Methods: We reviewed the AC heart specimens and histologic slides of three series: a) juvenile SD (<40 years, total N. 723); b) cardiac transplantation – CT, (total N. 912); and c) general autopsy archives – extra cases (total N. 1996). For each case, we looked for the mode of death or failure (congestive heart failure or arrhythmias); type of involvement (RV, BiV or LDAC) and other gross and histological features, including aneurysms or thrombosis, the transmural extent of fibro-fatty replacement and the presence of inflammatory cells, necrosis and “cardiomyopathic” changes.

Results: A total N of 129 AC heart specimens have been enrolled, including 73 juvenile SD cases, 33 CT cases and 23 extra cases.

In the SD group (49 M, mean age 26 years), the AC phenotype is RV in 8 (11%), BiV in 42 (58%) and LDAC in 18 (25%). RV aneurysms were detected in 19 (26%), in the absence of endocavitary thrombosis or LV aneuryms.

In the CT group (18 M, mean age 45 years), the AC phenotype is RV in 2 (6%), BiV in 29 (88%) and LDAC in 2 (6%). RV aneurysms were detected in 26 (79%), endocavitary thrombosis in 10 (30%) and LV aneurysms in 6 (18%). A “spongy-like” appearance was present in 5 cases (15%).

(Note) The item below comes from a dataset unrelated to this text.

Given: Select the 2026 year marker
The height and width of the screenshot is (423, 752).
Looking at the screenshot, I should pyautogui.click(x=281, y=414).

In the AC extra group (20 M, mean age 42), the phenotype is BiV in 16 (70%) and LDAC in 6 (26%). The AC phenotype was absent in two mutation carriers who died in adolescence (“pre-phenotypic stage”); the cause of death was extracardiac in one and ventricular fibrillation with a myocarditis picture in the other.

At histology, the fibro-fatty replacement of the RV was transmural in 68% of SD, 91% of CT (p SD vs CT <0,01) and 52% of AC extra (p CT vs extra <0,01). The fibro-fatty or fibrous replacement of the LV free wall was transmural in 9% of SD, 27% of CT and 9% of AC extra (p SD vs CT <0,01). Inflammation and cardiac myocyte necrosis were detected in 95% of SD, 67% of CT and 91% of AC extra cases.

Conclusions: The phenotypic spectrum of the disease is wider than it was thought in the past. BiV variants prevail with the highest frequency in the CT series, whereas the LDAC variant reaches the highest prevalence in the juvenile SD group. RV aneurysms are a common finding in CT at difference from the SD hearts. Fibro-fatty replacement is not necessarily transmural, being frequently confined to the sub-epicardial or midmural layers not only in the LV free wall, but even in the RV free wall.